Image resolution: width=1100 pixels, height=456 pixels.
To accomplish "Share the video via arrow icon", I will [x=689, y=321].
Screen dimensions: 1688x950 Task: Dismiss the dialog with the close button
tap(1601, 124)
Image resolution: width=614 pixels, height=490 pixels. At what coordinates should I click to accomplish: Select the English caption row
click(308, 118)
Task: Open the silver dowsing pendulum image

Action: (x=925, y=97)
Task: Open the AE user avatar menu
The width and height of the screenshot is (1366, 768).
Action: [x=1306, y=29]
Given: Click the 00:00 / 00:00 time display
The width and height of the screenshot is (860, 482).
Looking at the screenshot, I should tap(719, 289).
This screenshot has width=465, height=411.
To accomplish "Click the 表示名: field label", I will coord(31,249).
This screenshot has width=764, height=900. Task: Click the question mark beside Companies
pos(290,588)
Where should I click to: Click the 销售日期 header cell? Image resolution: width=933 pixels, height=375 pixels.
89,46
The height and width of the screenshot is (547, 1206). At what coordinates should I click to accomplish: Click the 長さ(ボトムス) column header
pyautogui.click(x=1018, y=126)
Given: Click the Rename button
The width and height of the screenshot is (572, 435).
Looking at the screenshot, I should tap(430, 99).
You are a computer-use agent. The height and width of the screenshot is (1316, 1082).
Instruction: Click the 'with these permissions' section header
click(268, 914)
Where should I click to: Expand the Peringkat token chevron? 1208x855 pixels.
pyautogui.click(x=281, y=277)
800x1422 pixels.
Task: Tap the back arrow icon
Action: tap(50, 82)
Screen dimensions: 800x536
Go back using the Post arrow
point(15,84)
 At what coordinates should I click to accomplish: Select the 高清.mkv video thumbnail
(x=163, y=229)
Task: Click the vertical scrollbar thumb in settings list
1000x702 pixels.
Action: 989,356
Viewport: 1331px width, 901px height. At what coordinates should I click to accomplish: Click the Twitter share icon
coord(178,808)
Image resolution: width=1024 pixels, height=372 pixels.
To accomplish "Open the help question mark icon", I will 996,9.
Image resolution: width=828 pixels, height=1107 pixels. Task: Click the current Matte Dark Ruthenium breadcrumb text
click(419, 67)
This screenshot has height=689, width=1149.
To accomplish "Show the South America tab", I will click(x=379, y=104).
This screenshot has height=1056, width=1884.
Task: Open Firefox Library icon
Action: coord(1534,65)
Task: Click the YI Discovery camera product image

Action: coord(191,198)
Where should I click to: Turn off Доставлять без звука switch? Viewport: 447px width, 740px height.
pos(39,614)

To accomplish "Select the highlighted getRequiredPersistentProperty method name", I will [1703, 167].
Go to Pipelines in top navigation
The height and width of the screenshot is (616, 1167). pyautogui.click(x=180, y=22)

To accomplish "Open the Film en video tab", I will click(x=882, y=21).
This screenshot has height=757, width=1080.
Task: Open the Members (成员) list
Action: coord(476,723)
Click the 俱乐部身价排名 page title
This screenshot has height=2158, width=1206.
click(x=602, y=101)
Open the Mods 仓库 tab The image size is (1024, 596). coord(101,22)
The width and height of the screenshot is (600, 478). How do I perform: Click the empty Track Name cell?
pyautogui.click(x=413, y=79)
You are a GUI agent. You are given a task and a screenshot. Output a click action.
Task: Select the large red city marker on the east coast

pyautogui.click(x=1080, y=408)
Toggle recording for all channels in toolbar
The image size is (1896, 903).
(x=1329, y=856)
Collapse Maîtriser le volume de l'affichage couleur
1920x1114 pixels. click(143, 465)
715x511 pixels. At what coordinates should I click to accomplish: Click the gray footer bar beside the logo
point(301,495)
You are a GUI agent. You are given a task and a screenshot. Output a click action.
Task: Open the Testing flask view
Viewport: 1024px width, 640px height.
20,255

__EXERCISE AIM__: Each record must be printed again, word for word, with nothing dropped.

__RESULT OF THE EXERCISE__:
Image resolution: width=1100 pixels, height=456 pixels.
To accomplish "Share the video via arrow icon", I will [x=689, y=321].
Screen dimensions: 1688x950 Task: Dismiss the dialog with the close button
tap(1601, 124)
Image resolution: width=614 pixels, height=490 pixels. At what coordinates should I click to accomplish: Select the English caption row
click(308, 118)
Task: Open the silver dowsing pendulum image

Action: (x=925, y=97)
Task: Open the AE user avatar menu
The width and height of the screenshot is (1366, 768).
Action: [x=1306, y=29]
Given: Click the 00:00 / 00:00 time display
The width and height of the screenshot is (860, 482).
Looking at the screenshot, I should tap(719, 289).
This screenshot has width=465, height=411.
To accomplish "Click the 表示名: field label", I will coord(31,249).
This screenshot has width=764, height=900. Task: Click the question mark beside Companies
pos(290,588)
Where should I click to: Click the 销售日期 header cell? Image resolution: width=933 pixels, height=375 pixels.
89,46
The height and width of the screenshot is (547, 1206). At what coordinates should I click to accomplish: Click the 長さ(ボトムス) column header
pyautogui.click(x=1018, y=126)
Given: Click the Rename button
The width and height of the screenshot is (572, 435).
Looking at the screenshot, I should tap(430, 99).
You are a computer-use agent. The height and width of the screenshot is (1316, 1082).
Instruction: Click the 'with these permissions' section header
click(268, 914)
Where should I click to: Expand the Peringkat token chevron? 1208x855 pixels.
pyautogui.click(x=281, y=277)
800x1422 pixels.
Task: Tap the back arrow icon
Action: tap(50, 82)
Screen dimensions: 800x536
Go back using the Post arrow
point(15,84)
 At what coordinates should I click to accomplish: Select the 高清.mkv video thumbnail
(x=163, y=229)
Task: Click the vertical scrollbar thumb in settings list
1000x702 pixels.
Action: 989,356
Viewport: 1331px width, 901px height. At what coordinates should I click to accomplish: Click the Twitter share icon
coord(178,808)
Image resolution: width=1024 pixels, height=372 pixels.
To accomplish "Open the help question mark icon", I will 996,9.
Image resolution: width=828 pixels, height=1107 pixels. Task: Click the current Matte Dark Ruthenium breadcrumb text
click(419, 67)
This screenshot has height=689, width=1149.
To accomplish "Show the South America tab", I will click(x=379, y=104).
This screenshot has height=1056, width=1884.
Task: Open Firefox Library icon
Action: coord(1534,65)
Task: Click the YI Discovery camera product image

Action: coord(191,198)
Where should I click to: Turn off Доставлять без звука switch? Viewport: 447px width, 740px height.
pos(39,614)

To accomplish "Select the highlighted getRequiredPersistentProperty method name", I will [1703, 167].
Go to Pipelines in top navigation
The height and width of the screenshot is (616, 1167). pyautogui.click(x=180, y=22)

To accomplish "Open the Film en video tab", I will click(x=882, y=21).
This screenshot has height=757, width=1080.
Task: Open the Members (成员) list
Action: coord(476,723)
Click the 俱乐部身价排名 page title
This screenshot has height=2158, width=1206.
click(x=602, y=101)
Open the Mods 仓库 tab The image size is (1024, 596). coord(101,22)
The width and height of the screenshot is (600, 478). How do I perform: Click the empty Track Name cell?
pyautogui.click(x=413, y=79)
You are a GUI agent. You are given a task and a screenshot. Output a click action.
Task: Select the large red city marker on the east coast

pyautogui.click(x=1080, y=408)
Toggle recording for all channels in toolbar
The image size is (1896, 903).
(x=1329, y=856)
Collapse Maîtriser le volume de l'affichage couleur
1920x1114 pixels. click(143, 465)
715x511 pixels. At what coordinates should I click to accomplish: Click the gray footer bar beside the logo
point(301,495)
You are a GUI agent. You are given a task and a screenshot. Output a click action.
Task: Open the Testing flask view
Viewport: 1024px width, 640px height.
20,255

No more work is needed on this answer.